> _Work request_
How many lines in the records below contain "purple"? Answer with the number alone.

Records for the task below:

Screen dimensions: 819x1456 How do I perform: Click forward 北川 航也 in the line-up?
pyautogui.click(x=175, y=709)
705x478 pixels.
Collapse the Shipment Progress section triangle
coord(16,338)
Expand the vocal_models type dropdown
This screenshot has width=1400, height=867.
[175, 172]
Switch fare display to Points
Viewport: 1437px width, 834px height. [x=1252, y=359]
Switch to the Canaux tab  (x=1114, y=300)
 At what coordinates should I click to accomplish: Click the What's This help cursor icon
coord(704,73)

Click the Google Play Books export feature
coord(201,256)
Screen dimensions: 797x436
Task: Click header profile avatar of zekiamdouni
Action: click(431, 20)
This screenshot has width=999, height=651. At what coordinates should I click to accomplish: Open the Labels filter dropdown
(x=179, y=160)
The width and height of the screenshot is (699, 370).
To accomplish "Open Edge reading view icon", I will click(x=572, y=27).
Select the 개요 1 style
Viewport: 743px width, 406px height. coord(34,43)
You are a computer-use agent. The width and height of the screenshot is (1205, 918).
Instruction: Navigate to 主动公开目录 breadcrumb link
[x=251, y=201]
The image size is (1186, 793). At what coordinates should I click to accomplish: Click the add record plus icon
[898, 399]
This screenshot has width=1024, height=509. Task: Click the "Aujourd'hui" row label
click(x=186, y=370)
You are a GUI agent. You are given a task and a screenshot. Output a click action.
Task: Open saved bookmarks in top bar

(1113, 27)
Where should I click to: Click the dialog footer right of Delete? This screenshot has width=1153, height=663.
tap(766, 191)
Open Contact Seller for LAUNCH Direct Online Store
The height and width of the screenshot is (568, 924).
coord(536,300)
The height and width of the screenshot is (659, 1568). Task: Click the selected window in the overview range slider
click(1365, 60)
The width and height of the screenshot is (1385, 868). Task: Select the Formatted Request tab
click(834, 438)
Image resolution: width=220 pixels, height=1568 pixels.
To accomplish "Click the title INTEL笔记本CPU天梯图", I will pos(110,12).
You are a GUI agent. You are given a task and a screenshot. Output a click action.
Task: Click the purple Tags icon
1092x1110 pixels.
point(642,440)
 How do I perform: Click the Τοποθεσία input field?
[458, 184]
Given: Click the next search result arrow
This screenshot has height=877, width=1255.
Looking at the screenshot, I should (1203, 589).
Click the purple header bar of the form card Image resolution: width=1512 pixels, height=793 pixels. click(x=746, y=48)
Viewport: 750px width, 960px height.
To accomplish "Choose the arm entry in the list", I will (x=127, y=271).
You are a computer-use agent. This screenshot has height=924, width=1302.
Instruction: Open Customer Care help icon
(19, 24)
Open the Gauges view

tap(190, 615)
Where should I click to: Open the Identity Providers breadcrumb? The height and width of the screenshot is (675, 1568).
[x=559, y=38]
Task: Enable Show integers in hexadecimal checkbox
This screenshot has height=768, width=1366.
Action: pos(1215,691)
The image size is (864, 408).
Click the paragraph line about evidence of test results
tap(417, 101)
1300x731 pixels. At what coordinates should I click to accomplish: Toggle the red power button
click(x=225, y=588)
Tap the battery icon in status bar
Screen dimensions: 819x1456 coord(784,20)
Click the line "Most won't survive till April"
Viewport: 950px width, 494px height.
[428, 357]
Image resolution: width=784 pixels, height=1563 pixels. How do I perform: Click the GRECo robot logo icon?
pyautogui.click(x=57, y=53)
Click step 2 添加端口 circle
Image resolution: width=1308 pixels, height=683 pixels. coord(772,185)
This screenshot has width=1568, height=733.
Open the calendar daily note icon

End of Records for the task.

> _Solution to the exercise_
2